Task goal: The answer must consist of every line in the records that contains the word "Given".

╭─ The input

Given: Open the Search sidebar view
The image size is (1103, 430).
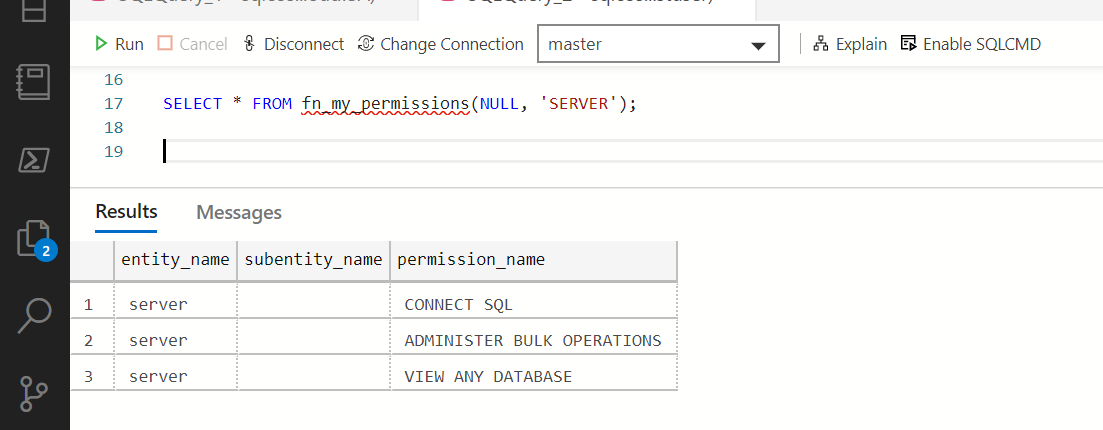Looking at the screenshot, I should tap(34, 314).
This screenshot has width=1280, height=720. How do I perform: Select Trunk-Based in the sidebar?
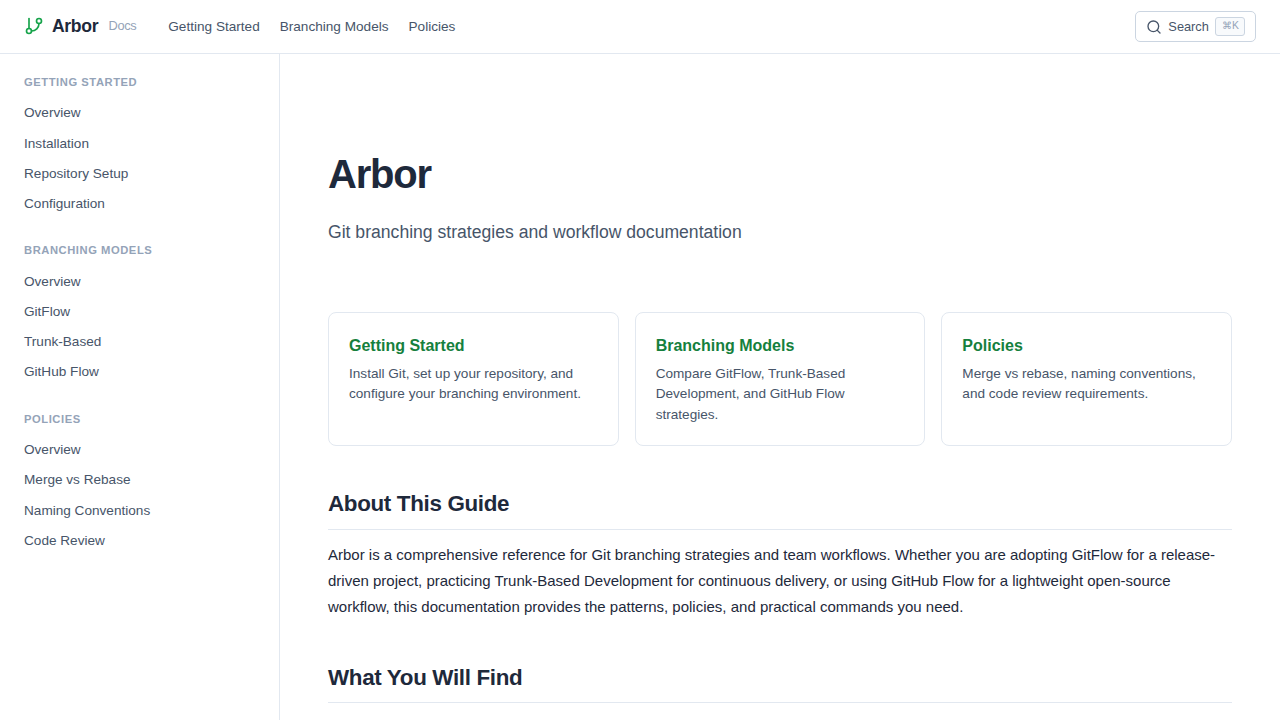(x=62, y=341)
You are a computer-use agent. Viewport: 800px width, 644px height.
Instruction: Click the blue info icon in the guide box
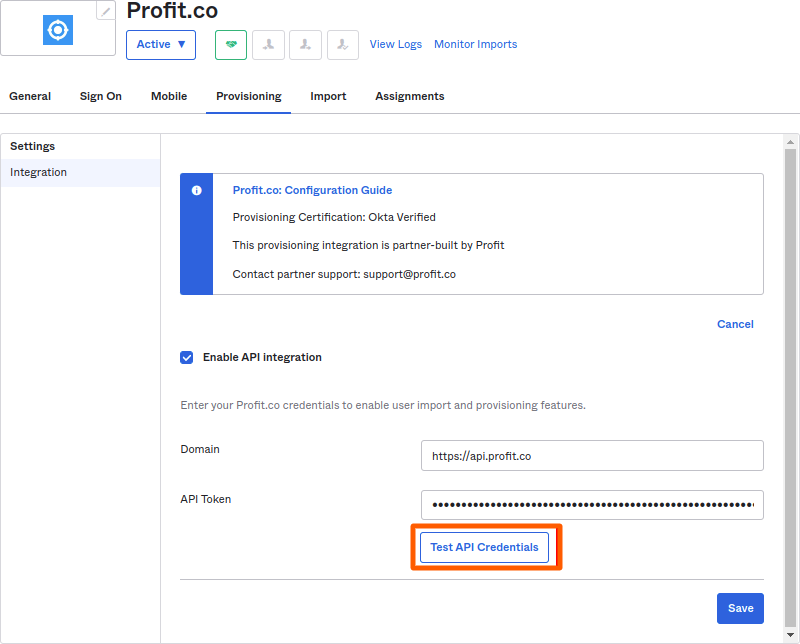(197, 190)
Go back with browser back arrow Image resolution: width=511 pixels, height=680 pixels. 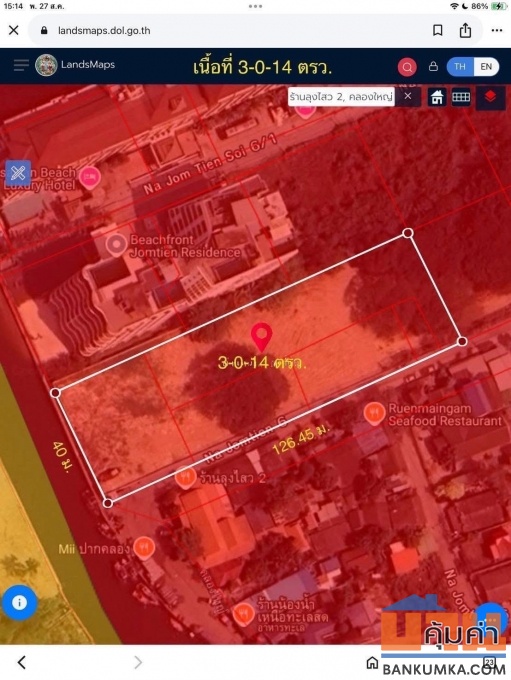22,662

╰─
╭─ The input

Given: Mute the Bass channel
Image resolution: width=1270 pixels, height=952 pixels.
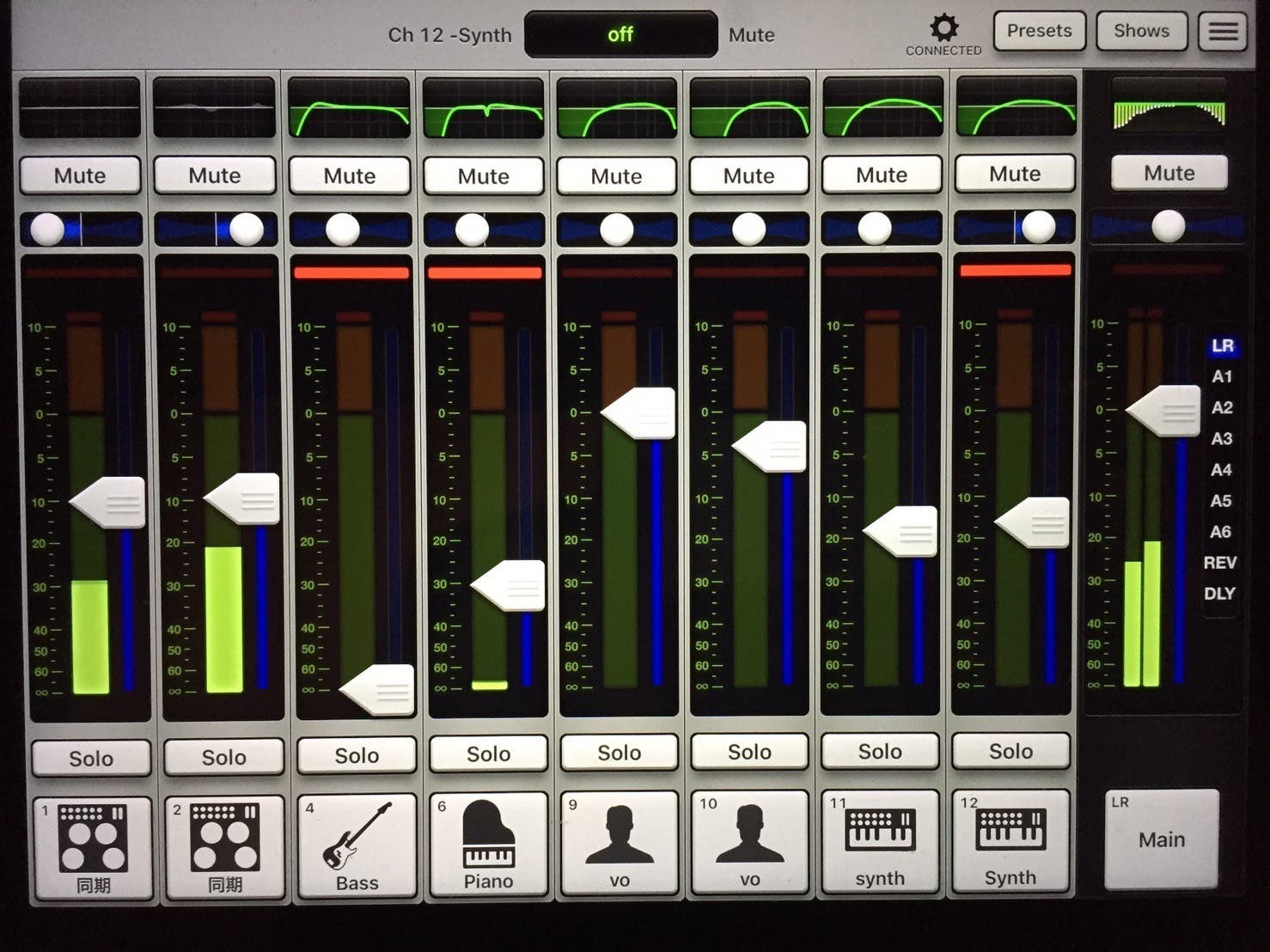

╰─
╭─ The input

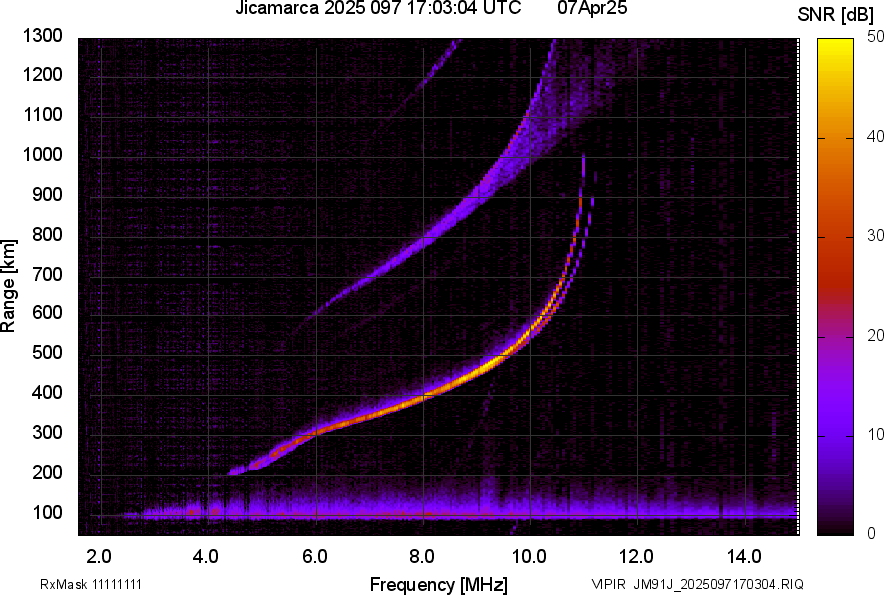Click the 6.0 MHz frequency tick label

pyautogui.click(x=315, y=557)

╰─

Reply to the exercise:
Given: Open the Search sidebar view
Given: Mute the Bass channel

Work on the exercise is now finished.